Погоди же, попялишься ты у меня на солнце, со злостью думает Таавет. Он начинает суд и расправу, вытягивая плеткой обнаглевшего барана. Но баран артачится по-прежнему, веревочная плеть не причиняет ему боли, разве что только дразнит его,— толстая шерсть оберегает его бока и спину. Он уже не пялит глаза на солнце, решает с честью вступить в очередную баталию и пятится, беря разгон для атаки,— так уж он привык действовать. И только тут Таавет Анилуйк, повидавший виды старикан, понимает, что от его плетки толку мало. Баран мчится на него как оглашенный, и ничем тут не поможешь.
— Туке, возьми его! Туке! — в отчаянии кричит Таавет.
Пес растянулся на травке. Хотя он и не больно зубаст, все
же вскакивает на ноги и успевает в последнюю минуту укусить барана в заднюю ногу. Баран останавливается, поворачивается к новоявленному врагу и, выставив рога, пытается преследовать его. Однако Туке не плошает, он бесстрашно кусает барана в губу. Дерзкий баран посрамлен и улепетывает.
— Бог в помощь! — вдруг раздается за спиной.
Таавет поворачивает голову и видит моложавого человека,
идущего вдоль садовой изгороди во двор. Таавет тушуется и пытается спрятать плетку за спину. Ему стыдно, что чужой человек мог заметить, как он карал барана.
— Спасибо! — отвечает он глухо.
Человек приветливо улыбается.
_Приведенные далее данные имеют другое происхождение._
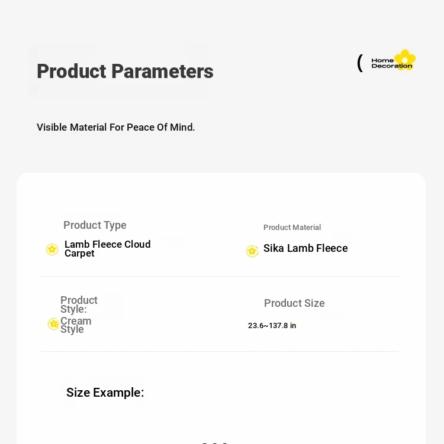
Task: Click the flower icon beside Lamb Fleece Cloud Carpet
Action: point(52,249)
Это крупный и сильный мужчина, на плечах у него промасленный пиджак, на ногах кирзовики. Идет он потупясь, словно опечаленный чем-то. Дружески протягивает руку Таавету:
— Гляди-ках неужто сам хозяин вернулся...
— Да, закончил науки. Теперь вот пасу овец, как библейский Иаков.
— Ну что ж, и эта работенка не пыльная.
Таавет пожимает его узловатую руку, с интересом приглядывается к нему, но все же не узнает.
— Кто сам-то будешь? — наконец спрашивает Таавет.
— Сааремяги,— улыбается человек.
— Ах, Сааремяги Аугуста сын. Вот не думал.
— Много времени утекло... Будь добр, хозяин, пусти меня в кухню, там у меня аккумулятор в углу.
Таавет на мгновение оглядывается в ту сторону, куда удрал баран, и кивает.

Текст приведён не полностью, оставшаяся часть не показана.